Yes, instinctively human versus a consumerist society. I was just thinking of how it’s difficult to be free and human in a culture that has us so utterly pegged. It’s the sentiment of Pink Floyd in “Welcome to the Machine,” by now a lugubrious and kind of stale song, but it gets my point across. Everything you can dream of has been already thought of by the monster of society, so, before you can express your feelings on this or that, you’re in a certain category of people in the eyes of the government and whatever shapes our destinies. My observation is not an original one. It should have been obvious to me long ago. I suppose it’s a cynical view, and perhaps rather defeatist to see human life as a mass production run, like being on the assembly line or shot through the chute. When our lives are set up this way, at the mercy of a culture we can’t control, is it even possible for us to express something new and independent, original and real?

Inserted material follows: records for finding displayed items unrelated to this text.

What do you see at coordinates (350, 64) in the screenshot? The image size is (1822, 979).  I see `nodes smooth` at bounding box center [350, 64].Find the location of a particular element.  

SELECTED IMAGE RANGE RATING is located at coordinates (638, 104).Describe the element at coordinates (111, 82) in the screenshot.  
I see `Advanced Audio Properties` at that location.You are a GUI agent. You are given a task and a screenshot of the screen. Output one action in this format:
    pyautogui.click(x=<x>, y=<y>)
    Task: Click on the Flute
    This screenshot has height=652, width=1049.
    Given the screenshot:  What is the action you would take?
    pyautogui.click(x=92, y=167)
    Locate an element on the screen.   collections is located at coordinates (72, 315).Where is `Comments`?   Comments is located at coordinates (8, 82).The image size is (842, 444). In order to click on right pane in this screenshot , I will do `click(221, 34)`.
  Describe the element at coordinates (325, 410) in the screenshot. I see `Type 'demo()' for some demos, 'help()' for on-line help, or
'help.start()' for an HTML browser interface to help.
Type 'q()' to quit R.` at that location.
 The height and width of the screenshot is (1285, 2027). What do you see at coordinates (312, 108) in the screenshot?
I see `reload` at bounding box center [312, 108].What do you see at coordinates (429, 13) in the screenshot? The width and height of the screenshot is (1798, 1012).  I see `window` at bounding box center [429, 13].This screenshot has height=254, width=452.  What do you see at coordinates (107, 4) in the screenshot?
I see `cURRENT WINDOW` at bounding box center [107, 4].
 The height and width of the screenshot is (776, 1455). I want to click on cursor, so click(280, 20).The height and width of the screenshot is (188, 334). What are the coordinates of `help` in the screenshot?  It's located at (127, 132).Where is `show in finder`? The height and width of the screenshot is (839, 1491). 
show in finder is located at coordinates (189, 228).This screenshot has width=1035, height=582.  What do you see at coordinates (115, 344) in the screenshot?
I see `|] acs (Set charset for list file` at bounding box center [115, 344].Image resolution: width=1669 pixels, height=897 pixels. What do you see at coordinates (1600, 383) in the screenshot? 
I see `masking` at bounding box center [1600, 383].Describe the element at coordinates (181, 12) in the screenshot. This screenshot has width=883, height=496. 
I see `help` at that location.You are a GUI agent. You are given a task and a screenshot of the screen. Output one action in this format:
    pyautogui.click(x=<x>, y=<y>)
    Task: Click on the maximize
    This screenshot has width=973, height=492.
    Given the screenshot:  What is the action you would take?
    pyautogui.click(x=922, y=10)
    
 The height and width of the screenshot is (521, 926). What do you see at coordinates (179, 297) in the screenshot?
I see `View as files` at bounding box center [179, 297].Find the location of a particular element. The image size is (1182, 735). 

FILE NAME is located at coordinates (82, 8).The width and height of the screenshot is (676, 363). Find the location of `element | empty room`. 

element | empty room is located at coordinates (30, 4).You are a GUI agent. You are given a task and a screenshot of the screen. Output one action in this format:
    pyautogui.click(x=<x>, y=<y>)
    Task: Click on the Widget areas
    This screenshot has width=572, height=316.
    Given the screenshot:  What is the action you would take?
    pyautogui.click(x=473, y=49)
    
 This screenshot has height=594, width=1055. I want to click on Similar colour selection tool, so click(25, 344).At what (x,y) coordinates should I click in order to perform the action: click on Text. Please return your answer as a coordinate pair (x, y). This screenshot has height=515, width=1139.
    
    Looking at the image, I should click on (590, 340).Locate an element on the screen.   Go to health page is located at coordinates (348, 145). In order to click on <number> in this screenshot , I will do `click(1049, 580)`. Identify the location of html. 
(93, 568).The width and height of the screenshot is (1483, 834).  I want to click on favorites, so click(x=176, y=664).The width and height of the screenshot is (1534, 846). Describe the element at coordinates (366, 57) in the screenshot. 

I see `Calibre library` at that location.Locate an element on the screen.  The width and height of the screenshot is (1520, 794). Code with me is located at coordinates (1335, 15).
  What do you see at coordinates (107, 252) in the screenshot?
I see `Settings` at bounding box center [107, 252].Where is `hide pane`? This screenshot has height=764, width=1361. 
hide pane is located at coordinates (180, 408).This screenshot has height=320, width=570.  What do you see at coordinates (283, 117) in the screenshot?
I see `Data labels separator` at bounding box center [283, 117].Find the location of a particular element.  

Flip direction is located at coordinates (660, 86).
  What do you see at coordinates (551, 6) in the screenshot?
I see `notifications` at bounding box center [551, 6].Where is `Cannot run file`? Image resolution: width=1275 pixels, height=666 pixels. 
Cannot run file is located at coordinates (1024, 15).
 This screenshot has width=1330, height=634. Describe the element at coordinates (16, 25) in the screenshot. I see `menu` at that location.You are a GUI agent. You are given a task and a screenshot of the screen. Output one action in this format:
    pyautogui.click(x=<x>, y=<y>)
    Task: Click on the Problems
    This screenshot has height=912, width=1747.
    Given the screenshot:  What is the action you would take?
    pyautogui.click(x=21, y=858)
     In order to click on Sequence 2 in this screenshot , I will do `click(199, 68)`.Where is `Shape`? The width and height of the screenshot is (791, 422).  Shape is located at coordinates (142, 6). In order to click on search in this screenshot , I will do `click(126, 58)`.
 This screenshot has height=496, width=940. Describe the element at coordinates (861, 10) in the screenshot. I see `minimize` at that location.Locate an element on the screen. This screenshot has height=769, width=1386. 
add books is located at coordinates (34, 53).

And how has the band changed me… and do I like it. Mostly it’s just the fact that we’re a trio of guys, more or less the same age. I feel that I’ve been bonding with them, for better or worse, but I think our project could lead to something good in terms of a career for me, and I love doing music anyway. It started out as just having fun on weekends, but I believe it may grow into something more serious and disciplined.
Right now, I don’t feel that the band has been a bad influence on my mentality. I might’ve gravitated away from the church even without playing with Mike and Ron, just as a function of time. And by the way, my sobriety feels very secure, though I should never be complacent.
Overall I feel pretty good at this writing.